Buhari’s leadership style was easy to maintain in his first outing as military head of state, where the chain of authority was clear. Even then, many observed, rightly or wrongly, that the late Tunde Idiagbon, Buhari’s number two man, was largely the real power-house of the government, in line with Buhari’s style of extensive delegation. Now, under a civilian administration, the lines are not so clear and the free reign approach has led to more problems than solutions. Buhari’s retention of the position of minister for Petroleum Resources is certainly out of character, based on his leadership style. This fact and the way the Baru-led NNPC has behaved so far, can lead one to other conclusions.
The overbearing confidence of the ‘northern wing’ has also brought a new dimension in a system that thrives on federal character. The president’s weakness to address this or his ignorance of the existence and effects of this dimension, contributes to the problem. This is why, even in sensitive positions, non-Northern appointees like Kachikwu, while being sidelined, still feel the need to restate a nationalist, as opposed to anti-North, disposition.
It is also significant that the emperor in the classic tale continued his procession as if nothing had happened, even after the child revealed what was apparent. Will Buhari now do the same? There are reports that the president has met Kachikwu over the matter and possibly Baru too. Therefore, the president’s next move or lack of reaction will be very crucial in confirming or allaying fears over the truth about his integrity.
However, the Kachikwu-Baru clash is not an isolated event, as many cries about the president’s apparent ‘nakedness’ have elicited no reactions from the man himself. From the Katsina DSS recruitments to selective prosecutions, the cards continue to stack against the president but his appointees continue to ignore the signs.

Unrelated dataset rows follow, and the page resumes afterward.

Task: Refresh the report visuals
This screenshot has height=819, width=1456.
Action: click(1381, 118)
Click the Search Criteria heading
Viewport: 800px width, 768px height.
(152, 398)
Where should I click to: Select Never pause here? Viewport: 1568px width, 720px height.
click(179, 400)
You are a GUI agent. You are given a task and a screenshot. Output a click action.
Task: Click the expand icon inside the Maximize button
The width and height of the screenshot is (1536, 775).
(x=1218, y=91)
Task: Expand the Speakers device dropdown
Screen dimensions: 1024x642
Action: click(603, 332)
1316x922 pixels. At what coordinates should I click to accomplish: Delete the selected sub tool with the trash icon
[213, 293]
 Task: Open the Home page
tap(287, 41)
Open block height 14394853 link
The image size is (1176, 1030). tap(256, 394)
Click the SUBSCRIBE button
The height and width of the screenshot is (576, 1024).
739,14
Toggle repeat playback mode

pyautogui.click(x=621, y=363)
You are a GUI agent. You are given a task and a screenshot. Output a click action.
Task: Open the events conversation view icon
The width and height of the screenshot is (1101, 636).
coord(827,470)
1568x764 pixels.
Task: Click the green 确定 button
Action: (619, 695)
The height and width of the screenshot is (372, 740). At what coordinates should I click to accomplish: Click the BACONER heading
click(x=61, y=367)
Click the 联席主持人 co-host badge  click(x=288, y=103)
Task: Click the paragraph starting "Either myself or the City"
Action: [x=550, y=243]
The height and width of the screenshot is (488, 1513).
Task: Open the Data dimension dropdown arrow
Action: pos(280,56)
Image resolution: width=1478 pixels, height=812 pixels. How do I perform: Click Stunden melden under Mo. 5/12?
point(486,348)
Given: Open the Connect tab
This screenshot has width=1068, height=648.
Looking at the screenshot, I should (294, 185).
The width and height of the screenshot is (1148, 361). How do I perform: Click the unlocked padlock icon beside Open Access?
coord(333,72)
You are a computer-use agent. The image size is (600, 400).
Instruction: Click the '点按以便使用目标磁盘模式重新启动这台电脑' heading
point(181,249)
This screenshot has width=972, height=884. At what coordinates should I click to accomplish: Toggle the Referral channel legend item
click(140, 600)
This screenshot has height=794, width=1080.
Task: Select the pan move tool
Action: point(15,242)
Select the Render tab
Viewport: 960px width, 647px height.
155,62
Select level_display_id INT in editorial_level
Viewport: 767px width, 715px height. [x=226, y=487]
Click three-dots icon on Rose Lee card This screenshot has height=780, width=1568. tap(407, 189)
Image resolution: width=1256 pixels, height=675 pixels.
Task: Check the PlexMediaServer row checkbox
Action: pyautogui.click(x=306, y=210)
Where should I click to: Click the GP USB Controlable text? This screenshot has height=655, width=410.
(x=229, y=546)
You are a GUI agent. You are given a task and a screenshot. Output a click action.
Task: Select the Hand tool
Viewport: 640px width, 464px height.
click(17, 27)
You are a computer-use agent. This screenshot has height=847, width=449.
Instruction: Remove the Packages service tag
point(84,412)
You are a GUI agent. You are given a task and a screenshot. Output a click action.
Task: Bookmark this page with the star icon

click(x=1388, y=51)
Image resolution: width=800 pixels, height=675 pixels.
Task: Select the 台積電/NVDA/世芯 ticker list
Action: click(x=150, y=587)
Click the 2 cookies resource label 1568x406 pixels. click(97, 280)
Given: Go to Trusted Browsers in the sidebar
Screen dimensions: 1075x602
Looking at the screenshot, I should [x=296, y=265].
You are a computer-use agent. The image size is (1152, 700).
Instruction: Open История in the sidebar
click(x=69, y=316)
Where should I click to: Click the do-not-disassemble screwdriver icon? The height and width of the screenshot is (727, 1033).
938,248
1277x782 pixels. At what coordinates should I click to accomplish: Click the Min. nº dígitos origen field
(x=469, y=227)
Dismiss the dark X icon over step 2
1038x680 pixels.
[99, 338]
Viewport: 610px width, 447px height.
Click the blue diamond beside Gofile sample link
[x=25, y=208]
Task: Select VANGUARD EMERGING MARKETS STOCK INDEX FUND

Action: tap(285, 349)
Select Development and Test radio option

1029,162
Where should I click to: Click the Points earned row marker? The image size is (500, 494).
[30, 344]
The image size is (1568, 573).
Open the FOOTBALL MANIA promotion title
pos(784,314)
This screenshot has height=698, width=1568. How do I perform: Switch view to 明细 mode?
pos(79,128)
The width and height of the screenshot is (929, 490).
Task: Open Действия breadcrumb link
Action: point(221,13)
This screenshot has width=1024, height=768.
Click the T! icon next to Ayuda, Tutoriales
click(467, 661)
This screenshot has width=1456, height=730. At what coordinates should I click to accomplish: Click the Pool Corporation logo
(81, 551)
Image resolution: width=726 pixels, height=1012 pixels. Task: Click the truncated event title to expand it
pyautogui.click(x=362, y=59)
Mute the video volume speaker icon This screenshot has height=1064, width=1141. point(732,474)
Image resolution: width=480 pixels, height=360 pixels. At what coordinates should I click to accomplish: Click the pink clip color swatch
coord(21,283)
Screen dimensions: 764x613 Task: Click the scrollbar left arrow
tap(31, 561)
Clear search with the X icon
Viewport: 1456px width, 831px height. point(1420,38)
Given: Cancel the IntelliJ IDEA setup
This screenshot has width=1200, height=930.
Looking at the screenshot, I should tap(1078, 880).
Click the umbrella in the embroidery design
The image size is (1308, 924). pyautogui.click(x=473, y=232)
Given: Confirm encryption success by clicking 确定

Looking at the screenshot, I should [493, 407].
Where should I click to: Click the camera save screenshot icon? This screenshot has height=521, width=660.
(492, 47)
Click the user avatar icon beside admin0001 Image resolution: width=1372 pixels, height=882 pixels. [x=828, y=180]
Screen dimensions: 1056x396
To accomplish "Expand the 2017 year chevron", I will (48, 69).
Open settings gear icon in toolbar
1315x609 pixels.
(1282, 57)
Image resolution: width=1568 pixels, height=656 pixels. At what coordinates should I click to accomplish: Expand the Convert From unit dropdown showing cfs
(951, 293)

Those who criticised Kachikwu over his handling of the matter should see the positives in the way events have played out. Buhari’s attention has finally been called to the matter. Perhaps, elevating Kachikwu to the position of a full minister for Petroleum Resources (if the hyenas and jackals will concede) and personally working very closely with him, (as it should be), is one way that confidence in the president’s integrity can be somewhat restored in this matter.
It appears the threads of Buhari’s garment of integrity and anti-corruption have worn out in the course of his administration, but the man carries on as though his popularity is as strong as when he took power. But who will tell the Emperor?